_VOTRE OBJECTIF_: Dans le passage du texte sur le rapport de situation du caribou, plus bas, qui a assuré la supervision et la révision du rapport ?

_PASSAGE DU TEXTE_:
• • • •
Caribou (Rangifer tarandus) population de la toundra, évaluation et rapport de situation du COSEPAC 2016 : chapitre 1
Information sur le document
COSEWIC
Committee on the Status
of Endangered Wildlife
in Canada
COSEPAC
Comité sur la situation
des espèces en péril
au Canada
Les rapports de situation du COSEPAC sont des documents de travail servant à déterminer le statut des espèces sauvages que l’on croit en péril. On peut citer le présent rapport de la façon suivante :
COSEPAC. 2016. Évaluation et Rapport de situation du COSEPAC sur le caribou (Rangifer tarandus), population de la toundra, au Canada. Comité sur la situation des espèces en péril au Canada. Ottawa. xiv + 147 p. (Registre public des espèces en péril).
Note de production :
Le COSEPAC remercie Anne Gunn, Kim Poole et Don Russell d’avoir rédigé le rapport de situation sur le caribou (Rangifer tarandus), population de la toundra, au Canada, aux termes d’un marché conclu avec Environnement et Changement climatique Canada. La supervision et la révision du rapport ont été assurées par Justina Ray, coprésidente du Sous-comité de spécialistes des mammifères terrestres, avec l’appui des membres de ce sous-comité.
Pour obtenir des exemplaires supplémentaires, s’adresser au :
Secrétariat du COSEPAC
a/s Service canadien de la faune
Environnement et Changement climatique Canada
Ottawa (Ontario)
K1A 0H3
Tél. : 819-938-4125
Téléc. : 819-938-3984
Courriel : ec.cosepac-cosewic.ec@canada.ca
Website: COSEPAC
Also available in English under the title COSEWIC Assessment and Status Report on the Caribou Rangifer tarandus, Barren-ground population, in Canada.
Illustration/photo de la couverture :
Caribou - Photo : A. Gunn.
• • • •
_MATÉRIEL PRÉSENTÉ_:
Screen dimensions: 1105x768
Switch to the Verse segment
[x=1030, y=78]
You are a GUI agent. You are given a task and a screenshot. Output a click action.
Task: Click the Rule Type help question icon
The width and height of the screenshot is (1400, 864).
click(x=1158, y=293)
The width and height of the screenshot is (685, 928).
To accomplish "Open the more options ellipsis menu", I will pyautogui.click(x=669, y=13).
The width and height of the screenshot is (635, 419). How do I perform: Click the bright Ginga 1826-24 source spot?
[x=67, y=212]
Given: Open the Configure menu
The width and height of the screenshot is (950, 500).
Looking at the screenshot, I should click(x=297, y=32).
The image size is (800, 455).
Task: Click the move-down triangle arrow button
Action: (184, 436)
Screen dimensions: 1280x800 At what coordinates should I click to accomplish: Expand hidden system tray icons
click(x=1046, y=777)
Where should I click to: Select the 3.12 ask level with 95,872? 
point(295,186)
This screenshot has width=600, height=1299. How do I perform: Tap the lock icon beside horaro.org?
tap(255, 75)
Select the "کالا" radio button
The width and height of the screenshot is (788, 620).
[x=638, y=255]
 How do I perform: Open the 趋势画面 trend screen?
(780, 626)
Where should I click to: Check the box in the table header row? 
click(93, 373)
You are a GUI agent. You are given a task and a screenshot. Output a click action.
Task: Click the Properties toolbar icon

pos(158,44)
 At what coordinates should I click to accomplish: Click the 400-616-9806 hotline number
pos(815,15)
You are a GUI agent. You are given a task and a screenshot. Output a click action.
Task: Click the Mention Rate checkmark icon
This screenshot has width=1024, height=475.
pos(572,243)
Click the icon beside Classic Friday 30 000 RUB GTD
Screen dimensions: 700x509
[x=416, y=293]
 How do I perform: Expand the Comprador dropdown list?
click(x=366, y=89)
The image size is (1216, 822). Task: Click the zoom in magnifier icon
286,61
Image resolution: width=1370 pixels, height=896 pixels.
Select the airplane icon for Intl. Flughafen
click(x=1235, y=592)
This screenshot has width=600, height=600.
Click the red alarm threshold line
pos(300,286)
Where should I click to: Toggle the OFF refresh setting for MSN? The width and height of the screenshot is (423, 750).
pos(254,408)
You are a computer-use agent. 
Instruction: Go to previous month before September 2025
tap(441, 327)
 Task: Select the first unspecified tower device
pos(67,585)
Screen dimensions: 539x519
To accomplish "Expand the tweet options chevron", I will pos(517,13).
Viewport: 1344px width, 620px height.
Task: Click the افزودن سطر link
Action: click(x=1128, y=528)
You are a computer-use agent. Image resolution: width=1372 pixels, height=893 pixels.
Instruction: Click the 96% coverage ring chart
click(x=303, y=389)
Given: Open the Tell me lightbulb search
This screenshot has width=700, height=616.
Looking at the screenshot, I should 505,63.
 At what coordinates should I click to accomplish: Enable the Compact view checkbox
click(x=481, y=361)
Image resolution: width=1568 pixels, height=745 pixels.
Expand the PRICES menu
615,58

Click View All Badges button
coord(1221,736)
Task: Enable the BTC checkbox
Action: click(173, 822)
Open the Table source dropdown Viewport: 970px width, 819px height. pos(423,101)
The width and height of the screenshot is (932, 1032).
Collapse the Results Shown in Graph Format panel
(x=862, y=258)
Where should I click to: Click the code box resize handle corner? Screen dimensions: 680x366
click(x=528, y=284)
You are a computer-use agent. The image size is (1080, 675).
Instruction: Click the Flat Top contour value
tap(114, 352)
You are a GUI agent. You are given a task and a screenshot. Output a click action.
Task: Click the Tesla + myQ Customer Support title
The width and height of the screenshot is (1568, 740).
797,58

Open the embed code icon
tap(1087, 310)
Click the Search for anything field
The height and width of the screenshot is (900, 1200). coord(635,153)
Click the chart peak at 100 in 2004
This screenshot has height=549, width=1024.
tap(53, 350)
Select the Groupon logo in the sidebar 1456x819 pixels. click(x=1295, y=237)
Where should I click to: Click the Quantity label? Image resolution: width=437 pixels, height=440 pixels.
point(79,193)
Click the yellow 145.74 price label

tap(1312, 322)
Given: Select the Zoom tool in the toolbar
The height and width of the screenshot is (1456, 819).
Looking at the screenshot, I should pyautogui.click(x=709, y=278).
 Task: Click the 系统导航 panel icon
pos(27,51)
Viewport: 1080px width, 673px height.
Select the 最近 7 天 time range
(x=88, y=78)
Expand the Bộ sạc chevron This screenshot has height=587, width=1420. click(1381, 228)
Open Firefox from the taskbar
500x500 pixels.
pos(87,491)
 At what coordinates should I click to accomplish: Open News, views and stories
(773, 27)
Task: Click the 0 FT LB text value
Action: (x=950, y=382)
• • • •
_VOTRE RÉPONSE_: Justina Ray, coprésidente du Sous-comité de spécialistes des mammifères terrestres, avec l'appui des membres de ce sous-comité.